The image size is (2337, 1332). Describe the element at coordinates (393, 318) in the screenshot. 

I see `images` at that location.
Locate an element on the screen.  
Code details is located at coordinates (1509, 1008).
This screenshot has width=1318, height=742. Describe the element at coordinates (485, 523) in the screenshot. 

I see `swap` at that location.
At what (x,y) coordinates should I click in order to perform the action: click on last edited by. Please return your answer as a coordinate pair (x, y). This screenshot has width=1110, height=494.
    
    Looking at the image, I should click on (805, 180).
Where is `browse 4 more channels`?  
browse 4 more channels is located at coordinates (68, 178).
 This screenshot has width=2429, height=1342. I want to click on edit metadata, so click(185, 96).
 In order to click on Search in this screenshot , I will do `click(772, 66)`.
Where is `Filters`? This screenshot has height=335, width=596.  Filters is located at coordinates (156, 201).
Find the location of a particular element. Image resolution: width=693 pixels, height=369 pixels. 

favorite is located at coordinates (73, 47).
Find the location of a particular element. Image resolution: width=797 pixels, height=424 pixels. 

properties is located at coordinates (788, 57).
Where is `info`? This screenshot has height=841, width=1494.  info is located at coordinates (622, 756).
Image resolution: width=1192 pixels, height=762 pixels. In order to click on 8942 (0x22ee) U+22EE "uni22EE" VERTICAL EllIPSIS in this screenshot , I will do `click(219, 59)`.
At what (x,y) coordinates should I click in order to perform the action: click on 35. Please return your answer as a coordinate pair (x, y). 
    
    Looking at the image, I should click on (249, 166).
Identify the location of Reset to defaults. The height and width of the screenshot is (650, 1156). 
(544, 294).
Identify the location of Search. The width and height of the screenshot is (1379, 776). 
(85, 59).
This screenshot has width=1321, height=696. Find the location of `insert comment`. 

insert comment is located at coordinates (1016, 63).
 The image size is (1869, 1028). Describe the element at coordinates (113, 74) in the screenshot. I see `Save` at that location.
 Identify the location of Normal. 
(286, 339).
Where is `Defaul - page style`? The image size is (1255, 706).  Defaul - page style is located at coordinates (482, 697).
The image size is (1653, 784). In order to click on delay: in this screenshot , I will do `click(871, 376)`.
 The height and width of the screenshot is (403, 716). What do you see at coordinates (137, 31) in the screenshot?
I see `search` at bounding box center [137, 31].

· · · · · · ·

Exercise prompt »
Please repeat the lines above, changing every "Image resolution" to "Screen size" and leaving everything else as it is.

Task answer »
The image size is (2337, 1332). Describe the element at coordinates (393, 318) in the screenshot. 

I see `images` at that location.
Locate an element on the screen.  
Code details is located at coordinates (1509, 1008).
This screenshot has width=1318, height=742. Describe the element at coordinates (485, 523) in the screenshot. 

I see `swap` at that location.
At what (x,y) coordinates should I click in order to perform the action: click on last edited by. Please return your answer as a coordinate pair (x, y). This screenshot has width=1110, height=494.
    
    Looking at the image, I should click on (805, 180).
Where is `browse 4 more channels`?  
browse 4 more channels is located at coordinates (68, 178).
 This screenshot has width=2429, height=1342. I want to click on edit metadata, so click(185, 96).
 In order to click on Search in this screenshot , I will do `click(772, 66)`.
Where is `Filters`? This screenshot has height=335, width=596.  Filters is located at coordinates (156, 201).
Find the location of a particular element. Screen size: width=693 pixels, height=369 pixels. 

favorite is located at coordinates (73, 47).
Find the location of a particular element. Screen size: width=797 pixels, height=424 pixels. 

properties is located at coordinates (788, 57).
Where is `info`? This screenshot has height=841, width=1494.  info is located at coordinates (622, 756).
Screen size: width=1192 pixels, height=762 pixels. In order to click on 8942 (0x22ee) U+22EE "uni22EE" VERTICAL EllIPSIS in this screenshot , I will do `click(219, 59)`.
At what (x,y) coordinates should I click in order to perform the action: click on 35. Please return your answer as a coordinate pair (x, y). 
    
    Looking at the image, I should click on (249, 166).
Identify the location of Reset to defaults. The height and width of the screenshot is (650, 1156). 
(544, 294).
Identify the location of Search. The width and height of the screenshot is (1379, 776). 
(85, 59).
This screenshot has width=1321, height=696. Find the location of `insert comment`. 

insert comment is located at coordinates (1016, 63).
 The image size is (1869, 1028). Describe the element at coordinates (113, 74) in the screenshot. I see `Save` at that location.
 Identify the location of Normal. 
(286, 339).
Where is `Defaul - page style`? The image size is (1255, 706).  Defaul - page style is located at coordinates (482, 697).
The image size is (1653, 784). In order to click on delay: in this screenshot , I will do `click(871, 376)`.
 The height and width of the screenshot is (403, 716). What do you see at coordinates (137, 31) in the screenshot?
I see `search` at bounding box center [137, 31].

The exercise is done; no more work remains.